Gentechnik: Weltweit zahlreiche Freilandversuche, aber keine mehr in Deutschland

(09.04.2013) Erstmals seit vielen Jahren wird es 2013 in Deutschland aller Voraussicht nach keine Freilandversuche mit gentechnisch veränderten Pflanzen geben. Auch in der EU gehen sie weiter zurück. Viele Länder außerhalb Europas folgen diesem Trend nicht. Die Zahl der in den internationalen Datenbanken registrierten Freisetzungen bleibt annähernd konstant. Gentechnisch veränderte Pflanzen mit Herbizid- und Schädlingstoleranzen machen zwar noch immer den weitaus größten Anteil aus, doch es wird auch an anderen Merkmalen gearbeitet, wie zum Beispiel erhöhte Stresstoleranz oder effizientere Nährstoffnutzung.

Weizen

Deutschland: Grüne Gentechnik nur noch im Labor. Erstmals seit fast zwanzig Jahren gibt es 2013 wohl keine Freilandversuche mit gv-Pflanzen mehr. (Foto: Versuche mit pilzresistentem Weizen in Rostock und Üplingen 2009/10)

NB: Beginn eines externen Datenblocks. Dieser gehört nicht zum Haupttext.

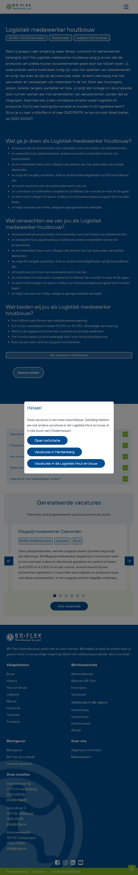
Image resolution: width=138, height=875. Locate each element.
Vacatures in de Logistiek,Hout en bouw (66, 463)
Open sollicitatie (47, 440)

Freisetzungen in der EU 2008 bis 2013

Freisetzungen EU 2008-2013 ; Anzahl der von den Mitgliedsstaaten gemeldeten Anträge (JRC, Joint Research Centre); Stand: Anfang April 2013

In den USA wurden 2012 insgesamt 747 Freisetzungsanträge gestellt, 2013 waren es bis Anfang April bereits 345. In den letzten zehn Jahren lag die Zahl der Freilandversuche in den USA zwischen 650 und 950 im Jahr.

In Australien gibt es Anfang 2013 acht laufende Freisetzungen, einige davon über mehrere Standorte verteilt. Ein weiterer Freisetzungsantrag mit Gerste und Weizen wurde im März 2013 beantragt.

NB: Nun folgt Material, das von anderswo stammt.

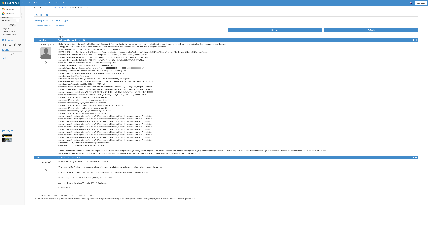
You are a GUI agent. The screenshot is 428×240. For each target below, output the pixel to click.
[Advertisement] (12, 94)
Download (421, 3)
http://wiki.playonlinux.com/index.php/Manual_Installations (94, 167)
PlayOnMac (9, 14)
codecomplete (41, 40)
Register (6, 29)
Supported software (36, 3)
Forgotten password (10, 31)
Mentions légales (9, 54)
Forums (70, 3)
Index (50, 195)
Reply (372, 30)
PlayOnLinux (9, 9)
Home (24, 3)
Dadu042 (39, 157)
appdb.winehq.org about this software (148, 167)
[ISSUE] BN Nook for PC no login (82, 195)
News (51, 3)
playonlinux (12, 2)
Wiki (63, 3)
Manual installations (61, 8)
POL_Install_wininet (96, 177)
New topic (275, 30)
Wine (58, 3)
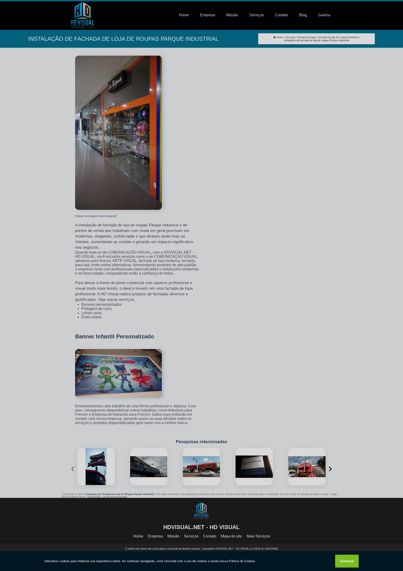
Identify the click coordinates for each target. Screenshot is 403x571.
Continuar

In Afrika werden 2013 in Südafrika, Burkina Faso, Ägypten, Kenia, Uganda, Nigeria und Malawi Feldversuche mit gv-Pflanzen durchgeführt, außerdem sind drei Freisetzungen in Ghana in der Planung.

In Europa und auch in Deutschland ist zwar noch Forschung an gentechnisch veränderten Pflanzen möglich - solange sie in Labor und Gewächshaus bleibt. Die Probleme beginnen, wenn neu entwickelte Pflanzen-Prototypen im Freiland getestet werden müssen. Genehmigung und Durchführung eines Versuches kosten in der Regel viel Zeit und Geld. Oft herrscht zudem ein ablehnendes Meinungsklima bis hin zu Zerstörungen der Felder durch radikale Gentechnik-Gegner. Öffentliche Forschungseinrichtungen können sich Freilandversuche in Europa kaum noch leisten.

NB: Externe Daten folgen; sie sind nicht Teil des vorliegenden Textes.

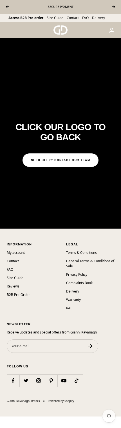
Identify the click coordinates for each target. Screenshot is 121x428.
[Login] (111, 30)
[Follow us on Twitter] (25, 380)
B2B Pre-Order (18, 294)
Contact (73, 17)
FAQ (85, 17)
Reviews (13, 286)
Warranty (73, 299)
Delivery (98, 17)
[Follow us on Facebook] (13, 380)
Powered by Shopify (61, 401)
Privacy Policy (76, 274)
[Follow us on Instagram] (38, 380)
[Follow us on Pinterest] (51, 380)
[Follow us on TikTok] (76, 380)
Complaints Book (79, 282)
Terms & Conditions (81, 252)
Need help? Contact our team (60, 160)
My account (16, 252)
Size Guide (55, 17)
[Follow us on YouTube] (63, 380)
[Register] (90, 346)
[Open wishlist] (4, 420)
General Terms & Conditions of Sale (90, 263)
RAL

Aber auch Unternehmen haben ihre Freisetzungsaktivitäten heruntergefahren, da sie derzeit wenig Chancen sehen, neue gv-Pflanzen in Europa erfolgreich auf den Markt zu bringen. So hat etwa die BASF ihre 2013 in Limburgerhof (Rheinland-Pfalz) geplanten und bereits genehmigten Freilandversuche mit neuen gv-Kartoffeln abgesagt.

Für 2013 sind in der zentralen europäischen Datenbank (JRC, Joint Research Centre) bisher 25 neue Freilandversuche mit gv-Pflanzen registriert. (Stand 08. April 2013). Seit 2009 ist ihre Zahl um drei Viertel zurückgegangen. Gut die Hälfte aller 2013 gemeldeten Versuche (14) wird in Spanien stattfinden, wo die großen Saatgutfirmen bei Mais, Baumwolle und Zuckerrüben neue gv-Pflanzen (Events) testen.

Nur noch vereinzelt planen Universitäten und öffentliche Forschungseinrichtungen mit ihren Neuentwicklung ins Freiland zu gehen. In Schweden, Finnland, Belgien und Frankreich werden 2013 gentechnisch veränderte Pappeln und Zitterpappeln für die Produktion von Biomasse getestet, in den Niederlanden sollen die Versuche mit Phythophthora-resistenten Kartoffeln weitergehen.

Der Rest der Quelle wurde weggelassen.